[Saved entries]
__________
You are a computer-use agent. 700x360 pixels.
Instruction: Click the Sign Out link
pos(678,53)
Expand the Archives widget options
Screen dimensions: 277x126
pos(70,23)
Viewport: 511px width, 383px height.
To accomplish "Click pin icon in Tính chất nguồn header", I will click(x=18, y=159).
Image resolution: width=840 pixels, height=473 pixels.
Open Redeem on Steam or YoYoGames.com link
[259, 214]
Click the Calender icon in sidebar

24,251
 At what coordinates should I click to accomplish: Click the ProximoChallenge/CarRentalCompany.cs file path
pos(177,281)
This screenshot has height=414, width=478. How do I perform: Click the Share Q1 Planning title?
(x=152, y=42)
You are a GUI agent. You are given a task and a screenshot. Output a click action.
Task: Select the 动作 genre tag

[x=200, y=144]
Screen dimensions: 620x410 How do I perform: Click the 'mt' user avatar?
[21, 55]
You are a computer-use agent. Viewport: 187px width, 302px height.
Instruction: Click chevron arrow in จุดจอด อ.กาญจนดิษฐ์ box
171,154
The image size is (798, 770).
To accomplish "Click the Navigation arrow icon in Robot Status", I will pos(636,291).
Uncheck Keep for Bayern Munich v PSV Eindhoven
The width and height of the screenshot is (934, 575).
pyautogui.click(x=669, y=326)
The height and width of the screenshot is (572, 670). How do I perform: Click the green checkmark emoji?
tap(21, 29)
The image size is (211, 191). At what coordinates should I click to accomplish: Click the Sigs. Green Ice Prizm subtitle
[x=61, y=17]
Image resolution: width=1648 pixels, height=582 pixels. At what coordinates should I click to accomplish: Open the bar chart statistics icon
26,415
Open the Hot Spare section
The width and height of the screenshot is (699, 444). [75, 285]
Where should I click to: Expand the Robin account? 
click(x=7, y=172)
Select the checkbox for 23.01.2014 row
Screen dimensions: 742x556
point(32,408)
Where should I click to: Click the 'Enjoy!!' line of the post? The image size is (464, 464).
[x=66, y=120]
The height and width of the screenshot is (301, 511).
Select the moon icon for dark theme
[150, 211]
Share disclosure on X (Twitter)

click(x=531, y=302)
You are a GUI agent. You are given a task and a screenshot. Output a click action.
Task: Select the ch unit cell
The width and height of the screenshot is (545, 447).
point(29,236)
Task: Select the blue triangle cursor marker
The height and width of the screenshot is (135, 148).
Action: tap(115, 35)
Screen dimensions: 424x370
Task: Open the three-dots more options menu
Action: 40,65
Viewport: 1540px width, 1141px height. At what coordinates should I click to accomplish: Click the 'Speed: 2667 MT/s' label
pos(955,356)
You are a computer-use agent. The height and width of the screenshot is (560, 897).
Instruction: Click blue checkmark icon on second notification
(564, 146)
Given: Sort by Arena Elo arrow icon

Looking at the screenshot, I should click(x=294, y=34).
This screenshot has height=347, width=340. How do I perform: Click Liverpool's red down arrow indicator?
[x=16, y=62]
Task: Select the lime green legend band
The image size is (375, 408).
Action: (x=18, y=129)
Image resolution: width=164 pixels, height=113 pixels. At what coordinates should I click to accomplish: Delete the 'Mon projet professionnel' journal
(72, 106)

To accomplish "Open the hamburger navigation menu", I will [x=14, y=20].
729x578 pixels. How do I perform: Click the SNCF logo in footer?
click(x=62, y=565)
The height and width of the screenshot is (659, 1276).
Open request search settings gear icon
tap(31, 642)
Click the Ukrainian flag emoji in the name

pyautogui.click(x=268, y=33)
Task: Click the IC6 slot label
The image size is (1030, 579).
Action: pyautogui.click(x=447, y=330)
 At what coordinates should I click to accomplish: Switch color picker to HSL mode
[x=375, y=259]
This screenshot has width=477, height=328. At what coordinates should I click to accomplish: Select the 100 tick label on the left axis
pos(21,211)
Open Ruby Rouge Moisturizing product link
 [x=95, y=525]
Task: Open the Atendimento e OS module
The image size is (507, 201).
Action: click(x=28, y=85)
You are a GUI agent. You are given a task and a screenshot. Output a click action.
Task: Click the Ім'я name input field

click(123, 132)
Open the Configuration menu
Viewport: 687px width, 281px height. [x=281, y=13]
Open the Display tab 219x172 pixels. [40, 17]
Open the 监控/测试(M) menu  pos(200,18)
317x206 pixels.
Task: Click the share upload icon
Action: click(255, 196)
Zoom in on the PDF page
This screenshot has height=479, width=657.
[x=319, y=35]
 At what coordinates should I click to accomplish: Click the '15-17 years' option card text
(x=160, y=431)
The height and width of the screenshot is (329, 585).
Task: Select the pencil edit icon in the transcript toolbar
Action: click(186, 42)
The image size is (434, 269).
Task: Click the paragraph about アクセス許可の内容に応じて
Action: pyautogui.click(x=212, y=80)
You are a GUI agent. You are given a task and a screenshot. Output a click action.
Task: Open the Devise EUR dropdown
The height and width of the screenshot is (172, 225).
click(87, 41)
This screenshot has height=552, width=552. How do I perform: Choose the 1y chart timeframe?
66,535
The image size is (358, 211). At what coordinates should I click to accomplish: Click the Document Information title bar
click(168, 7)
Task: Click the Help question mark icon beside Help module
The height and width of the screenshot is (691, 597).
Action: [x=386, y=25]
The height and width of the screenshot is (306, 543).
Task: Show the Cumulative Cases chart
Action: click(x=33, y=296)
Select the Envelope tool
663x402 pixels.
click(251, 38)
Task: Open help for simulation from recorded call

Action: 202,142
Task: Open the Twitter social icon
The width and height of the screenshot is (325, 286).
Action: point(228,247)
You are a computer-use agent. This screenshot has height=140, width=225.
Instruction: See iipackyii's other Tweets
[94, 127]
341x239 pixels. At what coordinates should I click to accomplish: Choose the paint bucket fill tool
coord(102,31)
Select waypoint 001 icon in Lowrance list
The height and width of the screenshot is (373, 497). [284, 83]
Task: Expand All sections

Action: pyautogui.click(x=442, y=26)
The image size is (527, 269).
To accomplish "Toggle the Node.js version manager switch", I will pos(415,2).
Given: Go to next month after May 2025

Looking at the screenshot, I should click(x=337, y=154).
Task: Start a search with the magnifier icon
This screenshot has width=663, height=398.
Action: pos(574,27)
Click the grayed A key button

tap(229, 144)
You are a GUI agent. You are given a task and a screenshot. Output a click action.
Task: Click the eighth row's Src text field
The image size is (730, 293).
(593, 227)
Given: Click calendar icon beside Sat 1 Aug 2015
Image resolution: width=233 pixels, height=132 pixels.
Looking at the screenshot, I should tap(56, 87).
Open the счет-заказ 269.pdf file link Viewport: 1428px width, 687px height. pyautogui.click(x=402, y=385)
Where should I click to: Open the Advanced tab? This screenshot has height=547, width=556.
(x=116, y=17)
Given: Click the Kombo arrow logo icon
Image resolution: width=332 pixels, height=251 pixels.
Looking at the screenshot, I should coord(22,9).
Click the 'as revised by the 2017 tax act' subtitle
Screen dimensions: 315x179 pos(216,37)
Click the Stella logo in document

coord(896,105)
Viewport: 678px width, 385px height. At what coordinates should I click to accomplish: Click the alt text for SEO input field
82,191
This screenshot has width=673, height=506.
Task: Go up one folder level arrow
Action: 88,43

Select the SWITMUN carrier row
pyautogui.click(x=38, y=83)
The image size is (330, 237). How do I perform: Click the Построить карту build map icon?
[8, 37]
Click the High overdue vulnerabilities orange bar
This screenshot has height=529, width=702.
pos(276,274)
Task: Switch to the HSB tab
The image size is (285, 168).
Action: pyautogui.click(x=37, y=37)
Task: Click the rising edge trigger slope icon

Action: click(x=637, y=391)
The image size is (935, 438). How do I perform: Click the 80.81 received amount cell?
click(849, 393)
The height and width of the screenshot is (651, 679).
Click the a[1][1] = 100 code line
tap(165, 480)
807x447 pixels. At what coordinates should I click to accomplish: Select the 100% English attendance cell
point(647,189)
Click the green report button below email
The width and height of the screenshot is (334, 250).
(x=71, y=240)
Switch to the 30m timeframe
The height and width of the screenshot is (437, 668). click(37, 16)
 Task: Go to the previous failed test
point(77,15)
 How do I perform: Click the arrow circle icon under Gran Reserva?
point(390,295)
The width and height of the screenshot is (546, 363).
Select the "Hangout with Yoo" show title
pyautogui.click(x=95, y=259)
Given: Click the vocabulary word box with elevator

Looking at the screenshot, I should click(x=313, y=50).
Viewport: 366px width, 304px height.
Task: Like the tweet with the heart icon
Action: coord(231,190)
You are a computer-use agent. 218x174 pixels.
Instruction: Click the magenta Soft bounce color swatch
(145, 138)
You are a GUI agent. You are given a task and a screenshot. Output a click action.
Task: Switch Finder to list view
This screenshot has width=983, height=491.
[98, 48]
__________
[Exercise instructions]
Wherever a line in the data above contains the word "module", copy that line.

[Finished exercise]
Task: Open the Atendimento e OS module
Task: Click the Help question mark icon beside Help module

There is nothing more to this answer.